As detailed in previous discussions about losses in returns prediction topics, we identified issues with the ZTAE (Z-score Tanh Absolute Error) loss function where losses saturate at extreme inference values. The ZPTAE loss (Z-score Power-Tanh Absolute Error) was introduced to address this by replacing the hyperbolic tangent with a modified version that transitions to a power law at large values, preventing saturation for outliers. However, further testing revealed additional considerations for inference synthesis that motivated the development of CZAR loss.
In returns prediction topics, the network often puts too much weight in constant predictions with values near the mean (similarly in machine learning model training). The most obvious illustration of this is the fact that predicting zero returns is technically better than drawing predictions from the same PDF as the ground truth (a direct consequence of increasing the dimensionality of the problem):
Another way to visualise this is by comparing the integrated expected log loss (since inference synthesis uses log loss) for a Gaussian “true” returns distribution as a function of constant predicted returns values for various loss functions. Common loss functions (e.g. MSE, MAE, etc) have a clear minimum in the expected log loss for predicted returns=0 (solids lines). Circle points indicate the integrated loss for a model that randomly draws predictions from the same PDF as the true returns distribution. In general, most loss functions clearly favour predicting zero over drawing from the same PDF.
ZTAE/ZPTAE are better loss functions in this regard because they are designed to better reward close predictions when the true value is far from the mean, and indeed, their expected log loss is flatter near zero. This is due to the way the asymmetry of the loss functions shift depending on the true return value. However both loss functions have issues:
- ZTAE flattens for large values, meaning extreme outliers can receive relatively low losses if they are in the right direction.
- ZPTAE was created to address the issue with ZTAE, but it (and ZTAE) has the problem that it is largely a concave function (hessian < 0) so cannot be used for model training.
The zero-returns issue can be somewhat alleviated by adding a constant ‘smoothing’ term to the loss function (dashed lines in the above figure). It increases the integrated log loss most at predicted returns = 0, but doesn’t sufficiently flatten the integrated expected losses to disfavour predicting the mean.
We can take this idea further by introducing smoothing that scales inversely with the absolute true returns value, i.e. the smoothing is maximal at the mean true value and decreases as the absolute value of the true return increases. Applied to the ZPTAE loss function shows how this results in a non-zero floor in the loss for true returns near zero:
Adding this to the integrated log loss test (zptae_scaled_smooth), we see it is so effective there is now a local peak at returns=0, and is otherwise very flat between +/- 1. So with adaptive smoothing we can level the playing field between a zero returns model and a ‘same PDF’ model (dots) in the network.

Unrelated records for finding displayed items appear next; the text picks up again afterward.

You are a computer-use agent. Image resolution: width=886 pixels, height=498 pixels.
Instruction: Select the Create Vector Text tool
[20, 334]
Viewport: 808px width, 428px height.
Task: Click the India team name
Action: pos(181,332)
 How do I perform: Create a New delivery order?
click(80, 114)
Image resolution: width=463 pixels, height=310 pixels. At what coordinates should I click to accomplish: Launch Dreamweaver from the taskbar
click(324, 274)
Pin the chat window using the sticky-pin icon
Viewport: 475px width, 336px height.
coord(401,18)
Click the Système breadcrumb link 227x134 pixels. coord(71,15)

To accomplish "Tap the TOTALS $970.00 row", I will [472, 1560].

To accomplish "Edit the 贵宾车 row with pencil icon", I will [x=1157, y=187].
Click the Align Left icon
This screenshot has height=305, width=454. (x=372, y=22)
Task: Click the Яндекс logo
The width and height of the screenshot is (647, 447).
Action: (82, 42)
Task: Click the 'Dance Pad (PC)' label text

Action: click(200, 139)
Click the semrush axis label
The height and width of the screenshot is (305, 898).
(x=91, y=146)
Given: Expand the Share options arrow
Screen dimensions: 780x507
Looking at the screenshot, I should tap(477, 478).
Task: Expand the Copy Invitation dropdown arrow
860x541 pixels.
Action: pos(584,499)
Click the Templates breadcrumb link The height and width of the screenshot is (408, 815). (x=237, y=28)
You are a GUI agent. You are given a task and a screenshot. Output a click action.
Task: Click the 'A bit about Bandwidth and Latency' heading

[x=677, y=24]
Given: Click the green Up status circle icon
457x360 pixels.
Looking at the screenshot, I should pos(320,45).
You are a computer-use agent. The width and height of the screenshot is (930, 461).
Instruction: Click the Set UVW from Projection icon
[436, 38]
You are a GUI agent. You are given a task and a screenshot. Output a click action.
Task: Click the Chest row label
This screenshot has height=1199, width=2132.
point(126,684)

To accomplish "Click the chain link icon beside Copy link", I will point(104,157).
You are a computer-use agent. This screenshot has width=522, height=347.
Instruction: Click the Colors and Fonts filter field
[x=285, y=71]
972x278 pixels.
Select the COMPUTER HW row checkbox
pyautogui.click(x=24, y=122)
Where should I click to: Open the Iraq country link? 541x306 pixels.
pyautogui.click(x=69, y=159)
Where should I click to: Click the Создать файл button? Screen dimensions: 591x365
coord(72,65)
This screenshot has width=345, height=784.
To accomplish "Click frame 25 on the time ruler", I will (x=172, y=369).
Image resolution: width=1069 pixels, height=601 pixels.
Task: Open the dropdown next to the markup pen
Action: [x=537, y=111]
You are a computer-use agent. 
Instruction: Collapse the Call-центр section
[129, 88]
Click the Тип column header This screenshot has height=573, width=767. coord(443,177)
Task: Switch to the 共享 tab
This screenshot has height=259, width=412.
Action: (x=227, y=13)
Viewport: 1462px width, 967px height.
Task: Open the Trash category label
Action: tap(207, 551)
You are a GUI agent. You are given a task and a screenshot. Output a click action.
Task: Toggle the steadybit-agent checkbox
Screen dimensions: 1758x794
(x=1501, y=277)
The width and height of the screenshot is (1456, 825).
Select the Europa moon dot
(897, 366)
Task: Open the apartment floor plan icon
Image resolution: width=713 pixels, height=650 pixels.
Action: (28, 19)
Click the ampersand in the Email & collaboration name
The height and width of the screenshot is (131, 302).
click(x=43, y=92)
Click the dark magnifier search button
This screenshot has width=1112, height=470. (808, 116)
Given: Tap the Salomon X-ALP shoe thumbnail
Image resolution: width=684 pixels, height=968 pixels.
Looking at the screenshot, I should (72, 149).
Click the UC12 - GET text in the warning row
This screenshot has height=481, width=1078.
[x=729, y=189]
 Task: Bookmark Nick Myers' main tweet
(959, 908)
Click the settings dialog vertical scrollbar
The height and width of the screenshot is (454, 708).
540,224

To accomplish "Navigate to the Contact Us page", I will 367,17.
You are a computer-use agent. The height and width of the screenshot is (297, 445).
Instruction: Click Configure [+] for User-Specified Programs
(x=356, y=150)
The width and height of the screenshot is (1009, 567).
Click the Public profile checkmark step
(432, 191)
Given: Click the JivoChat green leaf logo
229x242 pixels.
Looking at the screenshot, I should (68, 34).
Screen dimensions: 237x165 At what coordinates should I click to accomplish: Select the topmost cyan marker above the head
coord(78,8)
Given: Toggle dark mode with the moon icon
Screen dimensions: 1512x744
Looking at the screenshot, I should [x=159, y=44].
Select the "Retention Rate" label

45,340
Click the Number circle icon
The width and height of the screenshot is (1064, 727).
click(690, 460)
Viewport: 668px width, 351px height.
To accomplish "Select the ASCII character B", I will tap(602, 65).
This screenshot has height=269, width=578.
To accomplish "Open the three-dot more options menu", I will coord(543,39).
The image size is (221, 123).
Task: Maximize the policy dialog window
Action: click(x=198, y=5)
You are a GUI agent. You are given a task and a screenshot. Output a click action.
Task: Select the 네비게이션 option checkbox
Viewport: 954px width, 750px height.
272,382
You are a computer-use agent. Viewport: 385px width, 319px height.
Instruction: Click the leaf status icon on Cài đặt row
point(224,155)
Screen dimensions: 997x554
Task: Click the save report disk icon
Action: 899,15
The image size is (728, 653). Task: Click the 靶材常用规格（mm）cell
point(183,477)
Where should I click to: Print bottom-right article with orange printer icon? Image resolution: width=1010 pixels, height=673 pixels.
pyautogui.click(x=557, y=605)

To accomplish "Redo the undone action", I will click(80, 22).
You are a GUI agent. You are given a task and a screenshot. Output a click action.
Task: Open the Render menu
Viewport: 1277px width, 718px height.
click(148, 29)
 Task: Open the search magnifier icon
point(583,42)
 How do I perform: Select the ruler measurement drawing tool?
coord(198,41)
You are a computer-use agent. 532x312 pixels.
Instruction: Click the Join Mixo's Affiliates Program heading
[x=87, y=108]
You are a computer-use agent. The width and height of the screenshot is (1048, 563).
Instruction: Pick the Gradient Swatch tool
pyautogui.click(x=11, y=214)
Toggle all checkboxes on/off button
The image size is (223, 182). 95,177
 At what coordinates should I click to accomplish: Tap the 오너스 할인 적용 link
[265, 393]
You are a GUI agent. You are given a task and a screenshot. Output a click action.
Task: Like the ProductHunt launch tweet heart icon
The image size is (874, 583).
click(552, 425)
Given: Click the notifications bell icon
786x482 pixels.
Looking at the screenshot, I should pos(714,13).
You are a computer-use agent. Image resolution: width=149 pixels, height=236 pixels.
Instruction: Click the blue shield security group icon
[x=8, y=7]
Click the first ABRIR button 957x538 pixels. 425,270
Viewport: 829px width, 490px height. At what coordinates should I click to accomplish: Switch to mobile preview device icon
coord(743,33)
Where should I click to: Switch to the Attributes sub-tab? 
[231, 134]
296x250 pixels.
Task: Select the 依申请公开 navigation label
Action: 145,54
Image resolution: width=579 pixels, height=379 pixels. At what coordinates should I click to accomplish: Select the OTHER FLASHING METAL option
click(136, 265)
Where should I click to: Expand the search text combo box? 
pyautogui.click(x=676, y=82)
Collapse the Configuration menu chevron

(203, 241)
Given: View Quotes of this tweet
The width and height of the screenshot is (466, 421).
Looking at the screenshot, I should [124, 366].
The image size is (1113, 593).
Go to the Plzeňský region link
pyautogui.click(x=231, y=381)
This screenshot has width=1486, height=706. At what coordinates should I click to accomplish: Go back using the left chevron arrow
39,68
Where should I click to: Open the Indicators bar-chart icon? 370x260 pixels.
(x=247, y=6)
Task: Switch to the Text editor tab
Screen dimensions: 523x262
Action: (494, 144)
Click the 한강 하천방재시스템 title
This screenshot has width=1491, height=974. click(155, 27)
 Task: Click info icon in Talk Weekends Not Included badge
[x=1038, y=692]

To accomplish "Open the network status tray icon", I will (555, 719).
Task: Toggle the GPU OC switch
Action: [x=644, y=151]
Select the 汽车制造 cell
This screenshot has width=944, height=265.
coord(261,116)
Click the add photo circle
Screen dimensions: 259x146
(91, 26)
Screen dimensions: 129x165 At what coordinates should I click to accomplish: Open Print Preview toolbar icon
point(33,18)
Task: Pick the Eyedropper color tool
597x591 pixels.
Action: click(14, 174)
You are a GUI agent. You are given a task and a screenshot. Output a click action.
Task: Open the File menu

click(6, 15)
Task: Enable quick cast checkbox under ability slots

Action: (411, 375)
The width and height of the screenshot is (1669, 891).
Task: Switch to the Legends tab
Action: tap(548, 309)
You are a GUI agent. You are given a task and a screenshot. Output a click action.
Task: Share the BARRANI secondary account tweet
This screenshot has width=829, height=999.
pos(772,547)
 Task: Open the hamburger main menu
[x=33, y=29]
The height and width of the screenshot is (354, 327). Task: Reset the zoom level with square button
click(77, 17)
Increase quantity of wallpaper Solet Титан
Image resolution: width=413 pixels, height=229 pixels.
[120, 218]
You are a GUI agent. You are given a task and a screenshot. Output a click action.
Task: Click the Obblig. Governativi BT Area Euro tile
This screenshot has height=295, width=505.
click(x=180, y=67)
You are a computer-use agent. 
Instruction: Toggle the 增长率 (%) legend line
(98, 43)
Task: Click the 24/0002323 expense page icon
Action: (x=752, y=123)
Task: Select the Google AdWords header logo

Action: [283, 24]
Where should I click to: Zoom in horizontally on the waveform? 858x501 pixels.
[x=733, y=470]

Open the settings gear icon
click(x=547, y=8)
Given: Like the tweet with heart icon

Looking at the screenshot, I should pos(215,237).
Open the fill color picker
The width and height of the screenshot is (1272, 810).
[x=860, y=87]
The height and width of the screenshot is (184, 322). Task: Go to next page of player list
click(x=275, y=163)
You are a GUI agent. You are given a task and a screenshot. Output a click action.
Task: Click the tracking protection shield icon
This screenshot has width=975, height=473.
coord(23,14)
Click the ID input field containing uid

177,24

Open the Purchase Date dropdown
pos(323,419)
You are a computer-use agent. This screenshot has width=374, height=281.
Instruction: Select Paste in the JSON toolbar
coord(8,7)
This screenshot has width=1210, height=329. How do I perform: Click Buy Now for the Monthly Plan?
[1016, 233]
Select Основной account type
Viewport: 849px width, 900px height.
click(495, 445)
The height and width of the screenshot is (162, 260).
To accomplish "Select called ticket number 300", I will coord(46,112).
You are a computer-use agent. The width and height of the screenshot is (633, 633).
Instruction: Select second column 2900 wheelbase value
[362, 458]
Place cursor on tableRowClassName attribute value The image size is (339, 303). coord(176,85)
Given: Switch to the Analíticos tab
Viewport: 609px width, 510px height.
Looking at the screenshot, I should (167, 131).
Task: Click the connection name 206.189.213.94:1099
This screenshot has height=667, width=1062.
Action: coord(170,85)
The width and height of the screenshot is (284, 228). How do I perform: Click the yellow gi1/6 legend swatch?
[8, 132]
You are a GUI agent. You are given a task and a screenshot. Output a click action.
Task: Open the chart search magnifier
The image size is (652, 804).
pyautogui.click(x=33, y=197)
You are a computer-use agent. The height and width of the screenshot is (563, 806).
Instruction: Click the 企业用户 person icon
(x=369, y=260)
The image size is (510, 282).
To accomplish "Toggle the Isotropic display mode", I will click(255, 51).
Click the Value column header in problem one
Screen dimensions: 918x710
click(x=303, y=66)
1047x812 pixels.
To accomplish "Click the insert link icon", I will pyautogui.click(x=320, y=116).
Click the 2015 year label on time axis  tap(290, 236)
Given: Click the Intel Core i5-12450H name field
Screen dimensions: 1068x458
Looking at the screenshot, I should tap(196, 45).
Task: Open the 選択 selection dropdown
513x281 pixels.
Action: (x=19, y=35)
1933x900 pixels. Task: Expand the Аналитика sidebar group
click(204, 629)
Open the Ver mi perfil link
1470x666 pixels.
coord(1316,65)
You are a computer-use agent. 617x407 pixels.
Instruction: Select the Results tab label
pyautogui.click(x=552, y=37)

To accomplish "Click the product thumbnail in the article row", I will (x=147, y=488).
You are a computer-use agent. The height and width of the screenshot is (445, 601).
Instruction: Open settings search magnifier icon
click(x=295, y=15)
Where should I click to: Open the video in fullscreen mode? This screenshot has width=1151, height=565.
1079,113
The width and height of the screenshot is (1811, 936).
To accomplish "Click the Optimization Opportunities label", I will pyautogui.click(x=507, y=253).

To summarise, we want a loss function for returns topics that:
-
Is asymmetric and rewards predictions when the true value is far from the mean (ZTAE/ZPTAE-like)
-
Trends to ~infinity for large differences in predicted and true values to adequately handle large outliers
-
Has adaptive softening to down-weight constant returns ~= 0 models
-
Is convex, so can be used for training models
We tested versions of asymmetric linear and quadratic functions (by modify the gradients for predictions on opposite sides of the true value) and a sigmoid gradient function (that shifts vertically depending on the true value), both with adaptive smoothing, but found they did not outperform the ZPTAE function. We attributed this to the steepness of the loss function about the true value (i.e. the loss functions were too wide), so to the above points we can add:
- Has a sharp change in the gradient function about the true value (ZTAE/ZPTAE-like)